The hacktivist believes the system access points are available on the open internet for use by proper authorized personnel, but are easily accessible by people able to socially engineer the manufacturers of the systems.
“You can get whatever you need to gain full access – not to all, as most are updated – but a scary majority,” he says. “This reminds me of the banking systems, they run COBOL because they are too lazy and cheap to upgrade to something more secure and we get left with very old people who know how to program COBOL working on the banking and insurance infrastructure. I think the federal government needs to set up proper training for set up and usage of these devices, and make it illegal to operate if you have not been trained.”
“In the wrong hands, this can and will only incite panic.”
Virtrux believes he could have used his access to the system to send out messages to millions of people. “Theoretically I can send anything from a volcano warning to the entire U.S. to an AMBER alert. If I really wanted, I can send out custom messages too,” he says. “As for Canada, I’m sure the same is possible: custom messages to country-wide levels of emergency.”

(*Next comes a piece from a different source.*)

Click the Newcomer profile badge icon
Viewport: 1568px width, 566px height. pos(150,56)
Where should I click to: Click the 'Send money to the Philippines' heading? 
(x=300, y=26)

That could have huge implications. “In the wrong hands, this can and will only incite panic,” he says. “I wouldn’t go as far as to say the wrong message sent out can theoretically start a war but I don’t think it’s all that impossible.”
The hacktivist has not reported the breach to the U.S. or Canadian governments, though Input approached both for comment before publication of this story. He justified not alerting both governments by saying they wouldn’t act as quickly as they would if alerted by the media. “With my previous experience on state and federal infrastructure, nothing usually gets done,” he says. “You have to jump through a million hoops for someone to take you seriously, or it takes months and months for the government to contact manufacturers, force the manufacturers to issue a warning to change all passwords immediately, and actually somehow get the owners of these machines to change the passwords.”